“Chavales del arroyo” de Pier Paolo Pasolini | Fabricio Guerra Salgado

Por Fabricio Guerra Salgado

Tras la derrota del fascismo italiano en la Segunda Guerra, la desolación, el pillaje y la decadencia se han tomado los tugurios de Roma. El Riccetto, un adolescente de catorce años, es parte de la fauna urbana, malviviendo en una antigua escuela elemental que ha sido convertida en refugio de decenas de familias carenciadas. Su madre muere al derrumbarse el vetusto edificio, lo que parece no afectarle demasiado.

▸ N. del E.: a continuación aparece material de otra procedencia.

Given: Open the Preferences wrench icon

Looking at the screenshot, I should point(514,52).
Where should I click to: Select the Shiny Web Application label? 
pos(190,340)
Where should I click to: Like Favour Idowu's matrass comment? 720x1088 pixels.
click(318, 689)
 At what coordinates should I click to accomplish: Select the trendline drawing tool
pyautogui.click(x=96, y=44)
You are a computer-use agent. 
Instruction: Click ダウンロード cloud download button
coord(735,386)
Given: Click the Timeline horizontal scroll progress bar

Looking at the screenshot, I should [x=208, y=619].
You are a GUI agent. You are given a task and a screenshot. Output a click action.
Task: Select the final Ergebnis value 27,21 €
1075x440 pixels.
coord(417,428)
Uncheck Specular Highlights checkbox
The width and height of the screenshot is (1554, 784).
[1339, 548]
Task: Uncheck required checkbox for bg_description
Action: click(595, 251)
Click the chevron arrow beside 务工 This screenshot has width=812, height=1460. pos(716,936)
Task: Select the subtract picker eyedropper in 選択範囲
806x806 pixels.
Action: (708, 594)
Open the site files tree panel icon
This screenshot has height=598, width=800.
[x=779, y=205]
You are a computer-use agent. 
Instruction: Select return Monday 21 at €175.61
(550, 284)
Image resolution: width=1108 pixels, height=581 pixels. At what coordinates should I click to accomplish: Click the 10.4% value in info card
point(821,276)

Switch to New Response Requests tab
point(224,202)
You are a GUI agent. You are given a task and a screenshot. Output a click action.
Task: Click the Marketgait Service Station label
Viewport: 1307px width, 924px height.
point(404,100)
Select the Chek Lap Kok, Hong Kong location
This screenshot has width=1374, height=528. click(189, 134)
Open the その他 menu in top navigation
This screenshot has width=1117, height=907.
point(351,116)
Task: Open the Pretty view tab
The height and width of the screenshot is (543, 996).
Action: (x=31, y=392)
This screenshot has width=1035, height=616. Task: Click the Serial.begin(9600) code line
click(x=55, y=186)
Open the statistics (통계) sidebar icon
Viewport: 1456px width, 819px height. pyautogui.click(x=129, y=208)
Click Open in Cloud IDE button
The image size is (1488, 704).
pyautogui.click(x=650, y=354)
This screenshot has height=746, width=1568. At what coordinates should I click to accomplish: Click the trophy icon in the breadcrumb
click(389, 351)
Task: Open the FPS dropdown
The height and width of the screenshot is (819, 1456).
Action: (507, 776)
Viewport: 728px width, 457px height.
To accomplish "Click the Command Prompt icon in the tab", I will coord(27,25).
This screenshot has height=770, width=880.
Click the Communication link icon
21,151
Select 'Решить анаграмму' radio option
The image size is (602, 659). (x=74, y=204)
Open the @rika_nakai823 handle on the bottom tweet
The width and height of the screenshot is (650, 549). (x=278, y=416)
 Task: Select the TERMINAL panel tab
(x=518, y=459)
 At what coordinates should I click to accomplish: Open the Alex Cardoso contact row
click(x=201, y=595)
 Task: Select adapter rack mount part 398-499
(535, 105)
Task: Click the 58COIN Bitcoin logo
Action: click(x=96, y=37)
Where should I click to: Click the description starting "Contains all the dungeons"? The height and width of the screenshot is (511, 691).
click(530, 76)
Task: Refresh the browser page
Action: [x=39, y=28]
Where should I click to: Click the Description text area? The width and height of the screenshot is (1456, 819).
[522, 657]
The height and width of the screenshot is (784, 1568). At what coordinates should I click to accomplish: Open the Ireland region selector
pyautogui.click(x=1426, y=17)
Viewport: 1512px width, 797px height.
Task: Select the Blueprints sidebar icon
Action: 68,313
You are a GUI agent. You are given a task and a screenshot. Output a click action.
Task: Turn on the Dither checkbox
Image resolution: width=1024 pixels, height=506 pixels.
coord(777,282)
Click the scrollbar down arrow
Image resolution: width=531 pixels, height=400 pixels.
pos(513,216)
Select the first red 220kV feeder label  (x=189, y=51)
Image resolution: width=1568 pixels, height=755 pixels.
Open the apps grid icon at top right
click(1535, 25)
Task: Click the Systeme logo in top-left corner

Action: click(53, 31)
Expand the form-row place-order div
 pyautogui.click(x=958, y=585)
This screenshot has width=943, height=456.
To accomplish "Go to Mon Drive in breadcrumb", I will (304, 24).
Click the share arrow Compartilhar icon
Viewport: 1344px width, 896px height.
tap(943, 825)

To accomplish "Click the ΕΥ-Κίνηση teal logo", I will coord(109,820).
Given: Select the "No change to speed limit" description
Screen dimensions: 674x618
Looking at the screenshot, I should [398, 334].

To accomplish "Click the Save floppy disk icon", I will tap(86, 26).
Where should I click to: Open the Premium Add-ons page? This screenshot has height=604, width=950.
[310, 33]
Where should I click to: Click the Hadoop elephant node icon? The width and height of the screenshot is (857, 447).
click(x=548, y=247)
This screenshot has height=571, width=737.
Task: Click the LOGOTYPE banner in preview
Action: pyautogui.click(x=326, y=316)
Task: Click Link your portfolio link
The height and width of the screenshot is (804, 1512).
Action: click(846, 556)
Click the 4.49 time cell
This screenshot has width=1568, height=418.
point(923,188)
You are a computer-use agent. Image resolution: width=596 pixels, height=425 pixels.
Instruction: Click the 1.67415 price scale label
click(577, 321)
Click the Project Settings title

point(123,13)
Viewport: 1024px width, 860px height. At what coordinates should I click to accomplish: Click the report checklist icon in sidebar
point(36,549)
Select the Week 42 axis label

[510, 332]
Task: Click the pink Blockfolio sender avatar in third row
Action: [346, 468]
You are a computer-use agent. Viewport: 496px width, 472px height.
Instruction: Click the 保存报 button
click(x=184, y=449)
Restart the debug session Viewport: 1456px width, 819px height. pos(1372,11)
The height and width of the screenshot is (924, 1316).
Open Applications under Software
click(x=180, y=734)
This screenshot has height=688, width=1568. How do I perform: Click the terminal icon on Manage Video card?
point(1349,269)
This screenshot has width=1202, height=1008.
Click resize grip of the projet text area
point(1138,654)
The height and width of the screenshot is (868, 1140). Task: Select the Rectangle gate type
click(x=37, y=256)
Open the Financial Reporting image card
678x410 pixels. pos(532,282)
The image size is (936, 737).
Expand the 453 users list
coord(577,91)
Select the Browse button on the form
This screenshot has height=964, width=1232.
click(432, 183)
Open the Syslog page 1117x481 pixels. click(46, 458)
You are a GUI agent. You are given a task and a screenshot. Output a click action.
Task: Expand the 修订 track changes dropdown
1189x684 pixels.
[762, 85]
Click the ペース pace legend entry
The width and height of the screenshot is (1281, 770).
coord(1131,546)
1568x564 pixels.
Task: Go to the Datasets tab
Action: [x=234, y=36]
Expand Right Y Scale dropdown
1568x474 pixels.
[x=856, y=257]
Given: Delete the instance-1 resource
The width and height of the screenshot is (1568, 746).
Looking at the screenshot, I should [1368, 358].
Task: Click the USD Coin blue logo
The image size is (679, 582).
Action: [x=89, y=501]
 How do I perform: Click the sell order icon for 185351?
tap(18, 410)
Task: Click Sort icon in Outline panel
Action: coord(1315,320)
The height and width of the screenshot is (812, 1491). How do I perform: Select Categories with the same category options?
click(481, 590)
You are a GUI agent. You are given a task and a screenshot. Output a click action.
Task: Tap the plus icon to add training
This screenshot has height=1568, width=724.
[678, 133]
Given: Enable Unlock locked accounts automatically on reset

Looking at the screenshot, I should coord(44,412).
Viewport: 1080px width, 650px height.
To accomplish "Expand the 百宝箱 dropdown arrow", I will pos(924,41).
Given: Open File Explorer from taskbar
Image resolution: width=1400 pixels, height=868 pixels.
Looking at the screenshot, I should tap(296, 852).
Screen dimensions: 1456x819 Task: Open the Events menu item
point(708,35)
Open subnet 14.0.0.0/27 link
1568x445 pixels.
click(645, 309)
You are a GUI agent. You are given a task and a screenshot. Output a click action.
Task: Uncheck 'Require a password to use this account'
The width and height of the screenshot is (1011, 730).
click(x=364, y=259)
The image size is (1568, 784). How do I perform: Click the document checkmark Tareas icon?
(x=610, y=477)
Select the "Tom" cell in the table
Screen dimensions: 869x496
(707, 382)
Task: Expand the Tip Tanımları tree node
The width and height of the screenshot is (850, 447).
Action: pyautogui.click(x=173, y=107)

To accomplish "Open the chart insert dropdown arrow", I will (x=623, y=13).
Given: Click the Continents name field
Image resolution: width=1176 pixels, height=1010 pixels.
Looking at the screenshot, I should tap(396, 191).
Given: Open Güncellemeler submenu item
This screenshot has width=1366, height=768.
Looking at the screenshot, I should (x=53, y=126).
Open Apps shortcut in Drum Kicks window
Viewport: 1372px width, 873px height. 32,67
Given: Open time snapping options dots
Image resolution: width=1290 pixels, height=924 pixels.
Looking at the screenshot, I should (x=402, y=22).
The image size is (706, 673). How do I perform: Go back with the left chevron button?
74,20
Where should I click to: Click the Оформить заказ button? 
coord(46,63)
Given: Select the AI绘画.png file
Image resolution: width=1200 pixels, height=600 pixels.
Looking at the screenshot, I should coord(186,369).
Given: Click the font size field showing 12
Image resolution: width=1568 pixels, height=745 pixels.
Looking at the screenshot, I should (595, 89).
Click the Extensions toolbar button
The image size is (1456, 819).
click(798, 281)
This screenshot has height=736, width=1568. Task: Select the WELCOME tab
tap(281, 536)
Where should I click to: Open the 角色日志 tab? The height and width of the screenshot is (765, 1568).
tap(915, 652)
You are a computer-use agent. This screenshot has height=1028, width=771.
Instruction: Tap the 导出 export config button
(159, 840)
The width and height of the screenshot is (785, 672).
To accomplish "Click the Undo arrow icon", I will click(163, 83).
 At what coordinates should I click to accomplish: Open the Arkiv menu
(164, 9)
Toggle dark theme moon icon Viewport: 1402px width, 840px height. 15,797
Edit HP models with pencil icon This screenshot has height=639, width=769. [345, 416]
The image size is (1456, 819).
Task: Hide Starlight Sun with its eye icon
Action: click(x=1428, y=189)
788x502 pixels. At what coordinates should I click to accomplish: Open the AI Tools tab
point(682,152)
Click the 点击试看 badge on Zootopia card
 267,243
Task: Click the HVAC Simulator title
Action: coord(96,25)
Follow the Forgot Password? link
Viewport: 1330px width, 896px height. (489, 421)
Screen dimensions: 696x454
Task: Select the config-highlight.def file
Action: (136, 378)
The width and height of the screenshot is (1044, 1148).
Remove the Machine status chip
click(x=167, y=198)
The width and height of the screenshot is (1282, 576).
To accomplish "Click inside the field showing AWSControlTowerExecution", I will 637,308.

El Ricetto, el Caciotta, el Begalone y otros tantos de similar ralea, pululan por los bajos fondos, zambulléndose en las ocres aguas del río Tíber para aplacar el calor, entrando y saliendo del presidio debido a sus trapacerías, mientras persisten en una constante huida hacia adelante que se vuelve inexorable. Sin más expectativa que la de agenciarse unas cuantas liras, que serán luego dilapidadas en alcohol, juegos clandestinos y meretrices, los personajes encarnan una clamorosa antiherocidad colectiva, desprovista de todo compromiso político y en medio de un ambiente viciado.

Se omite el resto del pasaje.